O ürünleri satan dükkanların kapalı olduğunu hatırlatan Güngör, “O zaman tam kapanma sırasında uygulanacağı söylenen bu genelgeyle küçük esnafı nasıl korumuş oluyoruz?” diye sordu.

Marketlerin internet sitelerinde yasaklanan ürünlerin hala satılmakta olduğunu ifade eden Güngör, şunları yazdı:

"O zaman haksız rekabet devam etmiş olmuyor mu? Bir de işin başka bir boyutu daha var Bu ürünlerin üretimine izin veriliyor. Ürünü üreten işçi fabrikaya gidiyor. Ama fabrikadan çıkan ürün tezgaha konamıyor. O zaman bu ürünler internette tutturabildiği fiyata satılmaz mı? Ki, bu oldu… Biliyorsunuz, tam kapanmada semt pazarları açılamayınca, marketler ve e-ticaret siteleri piyasada iyice tekelleşti. Halcinin, çiftçinin elinde ürünler kaldı. Günün sonunda olan tüketiciye oldu. Fiyatlar aldı başını gitti."

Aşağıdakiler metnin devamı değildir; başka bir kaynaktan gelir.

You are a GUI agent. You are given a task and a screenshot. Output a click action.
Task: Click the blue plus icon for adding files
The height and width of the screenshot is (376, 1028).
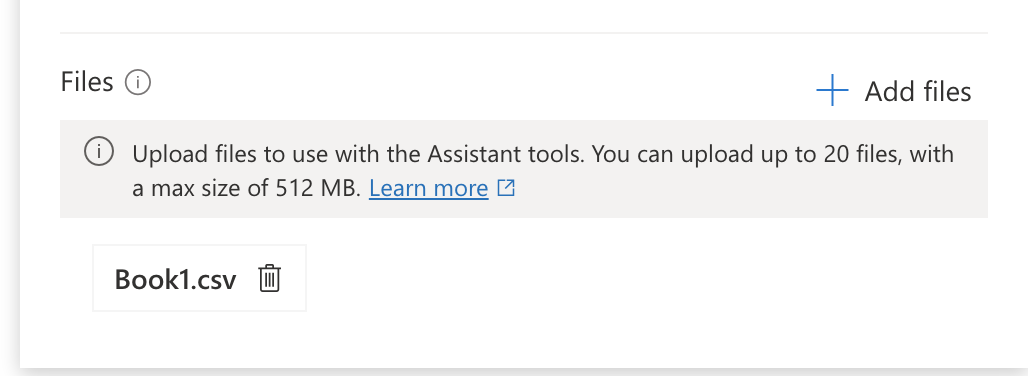[832, 90]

Düşünün, çiftçide, halde 50 kuruşluk salatalığı markette 5 TL'den aşağı alamaz hale geldik. 2 TL'lik domatesi 7 TL'den aşağı yiyemez olduk. Pazarda en lüksü 5 TL bilemedin 6 TL'ye satılacak malta eriği için 25 TL'den bir kuruş eksik saysanız kasada tarttıramadık. O zaman semt pazarlarını kapatınca marketi, e-ticaret sitesini tekel hale getirmedik mi? (Neyse ki, dün akşam yeni genelgeyle 2 gün bari olsa pazarların açılması kararı alındı da tüketici ve üreticinin bir nebze de olsa mağduriyeti önlendi) Velhasıl… Bazen bir taş atarsınız ama attığınız taş ürküttüğünüz kurbağaya değmez. Hatta taşı attığınız yere bir şey olmaz. Belki de hiç atmak istemediğiniz yerin başını kanatır."